A morte de Alan Greenspan, aos 100 anos, encerra uma biografia excepcional. Por quase duas décadas à frente do Fed, entre agosto/1987 e janeiro/2006, ele conduziu a economia americana como um maestro, combinando técnica, intuição e tempestividade. Mas seu legado, à luz da crise de 2008, é ambivalente e oferece muitas lições para a atualidade.

A primeira lição é sobre comunicação. Greenspan usava a palavra não para assumir compromissos explícitos, mas para gerir expectativas mantendo margem de manobra. Seu estilo enigmático era uma escolha: evitava previsões rígidas e mantinha flexibilidade para reagir a novas informações.
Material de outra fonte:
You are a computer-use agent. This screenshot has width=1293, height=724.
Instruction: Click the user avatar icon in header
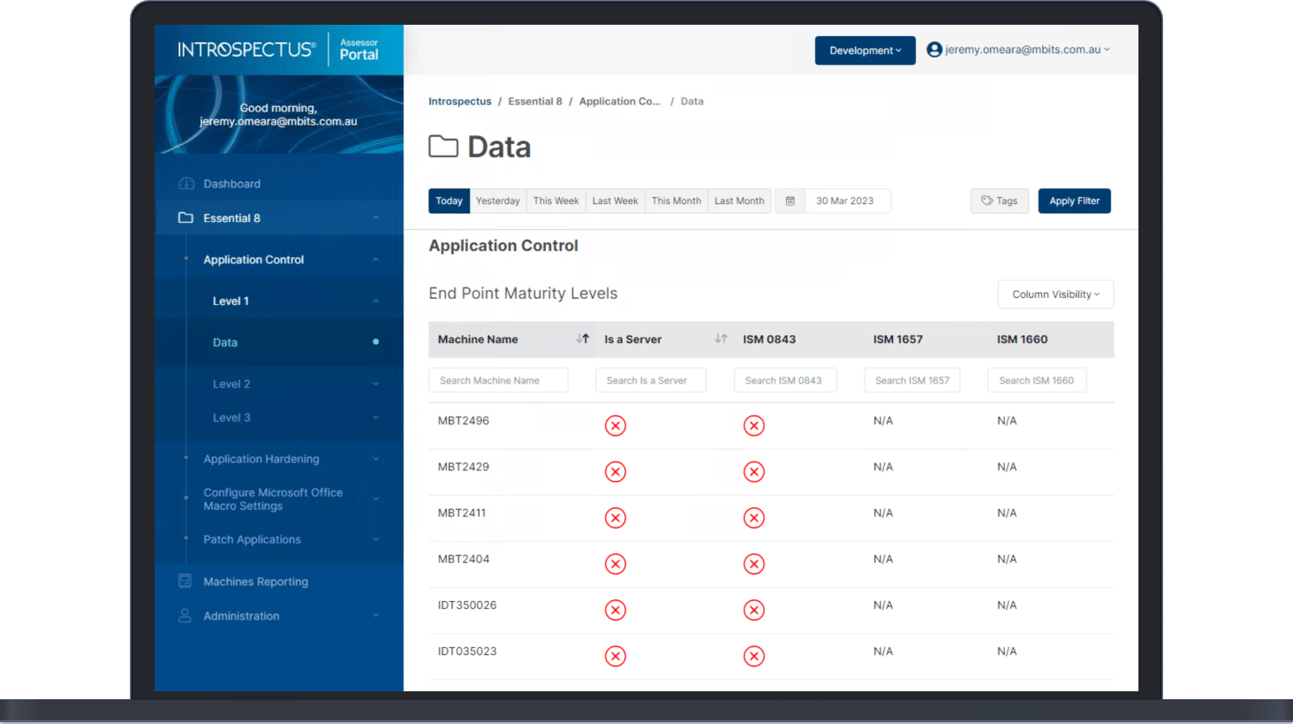point(934,50)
Isso contrasta com o regime posterior de maior transparência e forward guidance (sinalização futura) de Bernanke em diante, que fez sentido para lidar com os efeitos duradouros da crise de 2008. Nesse ponto, o novo presidente do Fed, Kevin Warsh, ao defender uma comunicação enxuta, retoma a intuição de Greenspan: projeções detalhadas podem criar compromissos pouco úteis no atual contexto, apenas limitando a capacidade de ajuste da política monetária.

A segunda lição é que choques tecnológicos alteram a política monetária ótima. Greenspan percebeu, nos anos 1990, que a difusão da computação e da internet elevava a produtividade, ampliava a oferta potencial e reduzia o juro de equilíbrio. Por isso, resistiu à pressão por altas preventivas de juros.